Sontag, who died in 2004, is considered one of the most influential writers of her time, with works like "Against Interpretation," ''Illness as Metaphor" and the 1992 novel, "The Volcano Lover." The latest iteration of an insightful one-woman homage to her, titled "Sontag: Reborn," that opened Thursday night downtown at the New York Theater Workshop, is an invigorating, visually compelling sampling of her early personal journals and notebooks.
Marianne Weems of The Builders Association, which first created the work in 2010, directs with simplicity and sophistication. Moe Angelos, who helped adapt this production using the second volume of Sontag's journals, published in 2012, performs quite impressively as two Sontags from different times in her life.

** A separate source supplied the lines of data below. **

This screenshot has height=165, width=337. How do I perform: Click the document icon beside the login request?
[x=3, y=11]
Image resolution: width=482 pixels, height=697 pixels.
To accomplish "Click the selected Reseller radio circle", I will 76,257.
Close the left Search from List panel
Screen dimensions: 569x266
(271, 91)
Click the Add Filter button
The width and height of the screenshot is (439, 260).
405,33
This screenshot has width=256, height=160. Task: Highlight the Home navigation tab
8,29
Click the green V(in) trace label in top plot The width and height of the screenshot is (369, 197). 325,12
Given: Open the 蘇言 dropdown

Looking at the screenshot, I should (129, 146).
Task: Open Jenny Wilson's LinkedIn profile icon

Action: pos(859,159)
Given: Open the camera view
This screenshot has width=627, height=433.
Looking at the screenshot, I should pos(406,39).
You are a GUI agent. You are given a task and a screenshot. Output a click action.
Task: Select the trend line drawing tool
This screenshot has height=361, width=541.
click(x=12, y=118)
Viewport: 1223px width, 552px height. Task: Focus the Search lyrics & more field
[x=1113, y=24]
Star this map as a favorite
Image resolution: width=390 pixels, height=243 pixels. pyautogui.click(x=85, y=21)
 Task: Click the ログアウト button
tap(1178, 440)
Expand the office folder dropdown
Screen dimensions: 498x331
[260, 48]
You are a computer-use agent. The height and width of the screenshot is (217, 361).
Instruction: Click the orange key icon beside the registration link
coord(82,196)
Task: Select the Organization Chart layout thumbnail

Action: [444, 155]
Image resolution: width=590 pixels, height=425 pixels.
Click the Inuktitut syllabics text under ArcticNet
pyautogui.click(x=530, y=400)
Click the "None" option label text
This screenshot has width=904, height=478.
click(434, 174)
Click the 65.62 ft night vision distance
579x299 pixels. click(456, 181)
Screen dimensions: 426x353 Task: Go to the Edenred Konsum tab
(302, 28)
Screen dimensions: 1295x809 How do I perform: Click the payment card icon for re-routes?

Onstage, Angelos creates a lively, youthful Susan, as she scribbles entries and reads aloud journal selections that were written from Sontag's teens through her mid-30s. Fellow diarists take heart; there's some silly stuff, too.
Sontag's penchant for quirky or maniacally detailed lists is presented, along with negative comments on marriage and motherhood and impatient early vows, such as, "Let me note all the sickening waste of today, that I shall not be easy with myself and compromise my tomorrows."
Hovering omnisciently to one side, in a large black-and-white projection, is Angelos' pre-recorded impersonation of a 60-something Sontag puffing on cigarettes while wryly commenting on the entries. In response to young Susan writing, "It is useless for me to record only the satisfying parts of my existence...", older Sontag quips, "There are too few of them anyway!"
A second projection directly above Angelos gives a birds-eye view of her large writing table. On the screen, journals and writing are animated, which is pleasing to watch while Angelos' two Sontags bring the words vividly to life. Austin Switser's video design enriches the production, in complement with the entire design team.
Among the funnier entries is one in which Sontag, having read something negative about herself in a lover's diary, reflects accurately, "One main (social) function of a journal or diary is precisely to be read furtively by other people."
Fortunately, we don't have to be furtive, as this inspiring production gives a tantalizing glimpse into one writer's journey from precocious genius to accomplished professional acclaim.